12:03 pm - Wednesday 19 June 2013

Food prices on the rise during the Holy month of Ramadan

Wed Aug 01, 1:03 pm

A number of Jalalabad residents complained of severe food price increases during the first two weeks of the holy month of Ramadan.  They said that there are no institutional controls to prevent arbitrary price increases, and that in Nangarhar there does not appear to be any governmental monitoring of the price hikes.

The residents claimed that not only had food prices risen but also the fresh fruit prices had reached unprecedented cost levels throughout the province.

The people blamed the Mayor of Nangarhar province for having no plan to control food prices in the city.  They also asserted that no suitable actions had been taken to help mitigate the unfair price hikes.

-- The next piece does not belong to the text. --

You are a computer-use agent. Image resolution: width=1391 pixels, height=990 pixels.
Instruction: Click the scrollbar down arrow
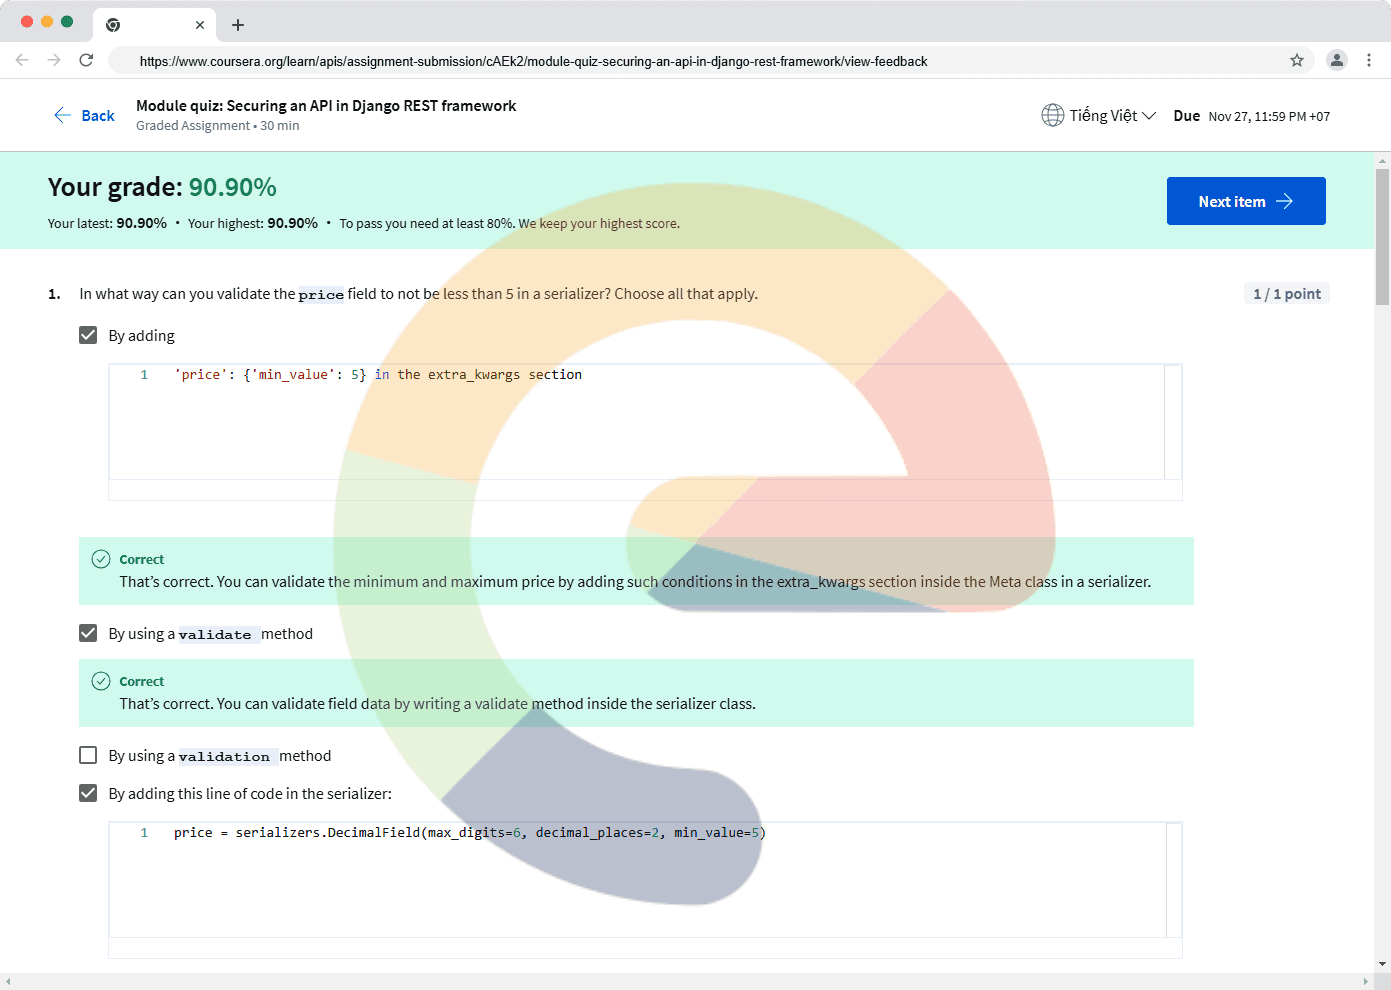tap(1382, 964)
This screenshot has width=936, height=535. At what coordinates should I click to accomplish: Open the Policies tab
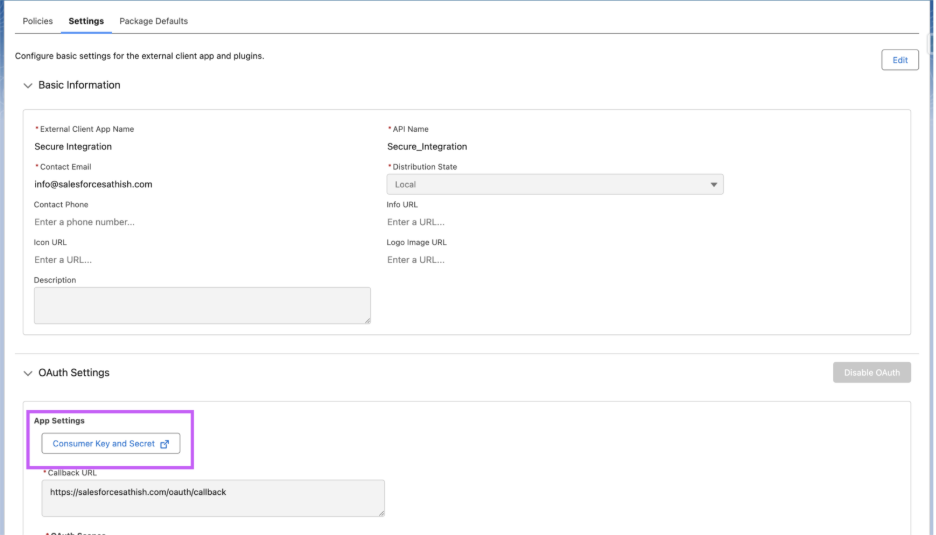(x=37, y=21)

Some of the shopkeepers claimed that they had received food items with high prices from the wholesale distributors in the markets and they have to pass along the higher food prices to the food buying public in Nagarhar province.

The wholesale food sellers rejected the shopkeepers’ claims that they had increased wholesale prices, and instead said that most of the small shops owners are dealing unfairly with the people.

The head controller of Municipal Food Items confirmed that food prices have increased, but added that efforts were underway to better control the food prices in the markets.

Food prices have increased in the markets not according to events that influence supply and demand, but according to the timing of Ramadan which has always concerned the people in the different parts of the country.

They say that the government of Afghanistan has tied its hands by accepting an Open Economic Market system at the national level and that is why they cannot control the food prices.

Some of the economy experts believe that an open economic market system without access to control of food prices are a legitimate challenge facing all free market economies and that the country needs a mixed market system.

Mixed market systems allow for special intervention during events such as Ramada, when people are unable to find competitive pricing without government controls over the price of food items in the markets.